Yep. I wrote SRE, and then wrote a game engine (modem communication, bbs interface, logins, menus, inter-bbs communication, ansi color, etc.) so that Mehul could write AC6 and BRE. He continued writing games (see http://en.wikipedia.org/wiki/Swirve.com). I had gotten bored of BBS games and decided to try a hex-board strategy/sim game. That didn't go anywhere but I learned a lot. Fun times.


Damn, I can't recall how many hours (and phone bills!) lost to playing SRE and BRE on all my local BBS's, thank you dude.


I remember implementing A* during first year uni holidays thanks to your guide. Thanks for the great resource!


I learned a ton from these articles back in the early 2000s. Thank you :)


Thanks you very much. Your A* search article was quite helpful recently.


It's an incredible resource. We leaned heavily on the hexagon section specifically in the creation of Hexiled (http://hexiledgame.com) - we marvelled each day at how comprehensive and helpful it was. The interactive diagrams throughout that section are visually simple but still very cool:

http://www.redblobgames.com/grids/hexagons/


Awesome, I remember reading Amit's page many years ago in ~2000 or so as a student. Nice to see it's still around all these years later. Here's a wayback link to the page 15 years ago, still pretty similar info: https://web.archive.org/web/19991111192444/http://www-cs-stu...


I found this particularly amusing: "I'm working at an Internet startup called Google. We're looking for really good programmers, so if you're considering getting out of the games business and going into the Internet business, check out our job listings!"

How did that work out?


Looks like we both had the same thought ! :)


Haha yep--now I'm going to go on a nostalgia trip on the wayback machine.

Gamedev.net circa 2001: https://web.archive.org/web/20010608083939/http://www.gamede...

NeHe's OpenGL tutorials, I spent a ton of time playing with these: https://web.archive.org/web/20010214030327/http://nehe.gamed...


LOL. Yeah !


upvoting ! I remember reading Amit's blog like 7/8 years ago as well .


I think it must have been almost 15 years ago, when I first stumbled across his page. Nice, that it's still around.

See this link in the wayback machine: https://web.archive.org/web/19990117080207/http://www-cs-stu...

:)


This comes up on HN every so often. It is a very high quality guide. The redblobgames.com seems to be a good companion to the Visual Algorithm site posted the other day [1].

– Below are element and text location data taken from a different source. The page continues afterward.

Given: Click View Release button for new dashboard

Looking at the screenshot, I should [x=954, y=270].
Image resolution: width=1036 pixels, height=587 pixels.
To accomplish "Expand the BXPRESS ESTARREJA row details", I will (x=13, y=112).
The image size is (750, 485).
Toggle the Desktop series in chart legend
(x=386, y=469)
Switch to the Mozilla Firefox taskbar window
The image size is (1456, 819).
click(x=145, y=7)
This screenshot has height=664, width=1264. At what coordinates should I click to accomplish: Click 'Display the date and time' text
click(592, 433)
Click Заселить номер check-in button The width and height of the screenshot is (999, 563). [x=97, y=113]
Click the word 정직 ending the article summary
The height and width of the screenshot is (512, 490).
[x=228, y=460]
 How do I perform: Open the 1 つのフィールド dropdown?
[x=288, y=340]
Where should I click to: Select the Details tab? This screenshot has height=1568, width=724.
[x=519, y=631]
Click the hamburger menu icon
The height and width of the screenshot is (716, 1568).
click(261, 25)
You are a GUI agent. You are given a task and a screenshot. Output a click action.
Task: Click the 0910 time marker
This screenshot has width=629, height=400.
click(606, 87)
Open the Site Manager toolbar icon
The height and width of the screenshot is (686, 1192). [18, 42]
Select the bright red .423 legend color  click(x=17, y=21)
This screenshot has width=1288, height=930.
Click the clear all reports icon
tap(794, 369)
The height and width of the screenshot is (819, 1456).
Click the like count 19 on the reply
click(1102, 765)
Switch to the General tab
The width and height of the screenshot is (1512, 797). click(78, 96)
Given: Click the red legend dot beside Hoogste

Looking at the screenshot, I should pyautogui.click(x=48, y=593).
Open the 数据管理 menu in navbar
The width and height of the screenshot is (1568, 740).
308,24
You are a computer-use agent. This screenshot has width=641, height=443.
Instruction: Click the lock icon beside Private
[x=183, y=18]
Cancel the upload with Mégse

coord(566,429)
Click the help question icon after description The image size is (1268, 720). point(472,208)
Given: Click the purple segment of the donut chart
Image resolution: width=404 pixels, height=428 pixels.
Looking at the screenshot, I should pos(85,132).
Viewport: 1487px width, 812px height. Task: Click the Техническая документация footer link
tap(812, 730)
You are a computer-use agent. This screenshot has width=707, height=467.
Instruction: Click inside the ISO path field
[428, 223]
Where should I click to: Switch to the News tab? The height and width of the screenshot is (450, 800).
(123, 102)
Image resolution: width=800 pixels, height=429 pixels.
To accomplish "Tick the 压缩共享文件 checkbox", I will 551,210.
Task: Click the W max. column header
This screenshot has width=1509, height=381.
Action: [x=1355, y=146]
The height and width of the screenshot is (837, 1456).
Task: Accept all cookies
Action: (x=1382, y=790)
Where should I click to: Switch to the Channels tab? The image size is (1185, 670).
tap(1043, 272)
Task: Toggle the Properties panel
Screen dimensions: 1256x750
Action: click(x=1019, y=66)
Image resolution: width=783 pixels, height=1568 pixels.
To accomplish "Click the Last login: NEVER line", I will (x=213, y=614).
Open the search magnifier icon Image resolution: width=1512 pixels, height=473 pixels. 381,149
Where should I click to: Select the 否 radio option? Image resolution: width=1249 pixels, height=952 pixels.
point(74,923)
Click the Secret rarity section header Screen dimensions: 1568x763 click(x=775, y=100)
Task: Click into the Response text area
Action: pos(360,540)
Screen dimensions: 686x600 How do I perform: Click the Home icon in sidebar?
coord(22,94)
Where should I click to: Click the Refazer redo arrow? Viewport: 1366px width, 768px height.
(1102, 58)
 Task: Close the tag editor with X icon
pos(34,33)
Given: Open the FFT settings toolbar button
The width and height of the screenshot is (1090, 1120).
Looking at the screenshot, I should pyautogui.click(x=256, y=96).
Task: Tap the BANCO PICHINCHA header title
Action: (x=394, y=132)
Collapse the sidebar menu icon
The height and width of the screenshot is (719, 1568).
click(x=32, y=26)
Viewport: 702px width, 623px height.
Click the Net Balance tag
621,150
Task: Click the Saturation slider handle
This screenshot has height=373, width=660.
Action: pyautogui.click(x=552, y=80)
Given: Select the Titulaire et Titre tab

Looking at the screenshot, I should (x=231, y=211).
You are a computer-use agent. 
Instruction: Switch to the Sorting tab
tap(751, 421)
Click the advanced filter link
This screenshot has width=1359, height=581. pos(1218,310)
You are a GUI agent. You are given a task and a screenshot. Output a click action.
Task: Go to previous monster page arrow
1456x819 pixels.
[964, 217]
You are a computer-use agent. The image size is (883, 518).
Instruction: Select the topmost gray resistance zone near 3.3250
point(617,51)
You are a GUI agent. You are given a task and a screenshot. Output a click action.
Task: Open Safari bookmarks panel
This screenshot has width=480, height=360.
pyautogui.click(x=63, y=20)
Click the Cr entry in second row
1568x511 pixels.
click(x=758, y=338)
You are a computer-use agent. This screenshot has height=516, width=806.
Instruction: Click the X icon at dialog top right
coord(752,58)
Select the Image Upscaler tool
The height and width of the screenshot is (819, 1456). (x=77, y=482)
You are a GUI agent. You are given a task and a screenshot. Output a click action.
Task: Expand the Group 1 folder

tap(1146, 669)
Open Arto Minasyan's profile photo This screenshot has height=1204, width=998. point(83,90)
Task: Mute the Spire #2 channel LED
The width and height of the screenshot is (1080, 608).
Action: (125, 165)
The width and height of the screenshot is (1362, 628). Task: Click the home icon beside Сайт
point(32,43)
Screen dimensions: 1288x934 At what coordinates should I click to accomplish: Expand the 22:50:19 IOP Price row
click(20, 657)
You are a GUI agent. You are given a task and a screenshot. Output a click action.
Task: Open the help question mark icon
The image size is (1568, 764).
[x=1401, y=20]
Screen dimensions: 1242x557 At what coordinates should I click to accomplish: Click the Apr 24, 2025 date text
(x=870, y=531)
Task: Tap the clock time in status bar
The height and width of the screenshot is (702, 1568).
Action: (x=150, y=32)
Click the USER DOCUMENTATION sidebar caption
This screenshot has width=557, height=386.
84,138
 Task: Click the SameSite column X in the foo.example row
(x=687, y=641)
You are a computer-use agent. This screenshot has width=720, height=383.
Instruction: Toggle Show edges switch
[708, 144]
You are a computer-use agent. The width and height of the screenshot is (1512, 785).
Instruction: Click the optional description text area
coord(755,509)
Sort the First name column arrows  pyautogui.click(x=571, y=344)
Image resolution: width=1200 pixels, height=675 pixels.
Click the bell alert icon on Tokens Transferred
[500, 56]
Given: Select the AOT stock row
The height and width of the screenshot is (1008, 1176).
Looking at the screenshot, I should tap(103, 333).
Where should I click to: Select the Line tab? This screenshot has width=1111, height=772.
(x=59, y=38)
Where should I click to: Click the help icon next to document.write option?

[1] - http://www.comp.nus.edu.sg/~stevenha/visualization/


A few other good resources:

Bit hacks: https://graphics.stanford.edu/~seander/bithacks.html

Algorithm implementations: http://www.keithschwarz.com/interesting/


Wow I remember going through Amit's site almost 7 years ago and it was really really useful even for non game related stuff. Never realised Id be bumping into it again! Awesome work mate.


Another great resource for learning about game programming: http://gamemechanicexplorer.com/


Looks like an awesome resource! And just in time for the Ludum Dare this weekend!


Great. There goes my month.


It is inadvisable to start with Tetris. The Tetris Company LLC owns the copyright to the game concept; any falling n-omino game is potentially infringing, especially for n=4. Yes, I know that copyright law theoretically doesn't apply to game concepts; that won't stop TTC from suing you and winning by attrition (TTC has enough money to litigate well after virtually indie developer has gone broke).


I don't think most people plan on selling the first game the make. They probably just want to get some experience writing games and Tetris is one of the most gradual ways to get into it.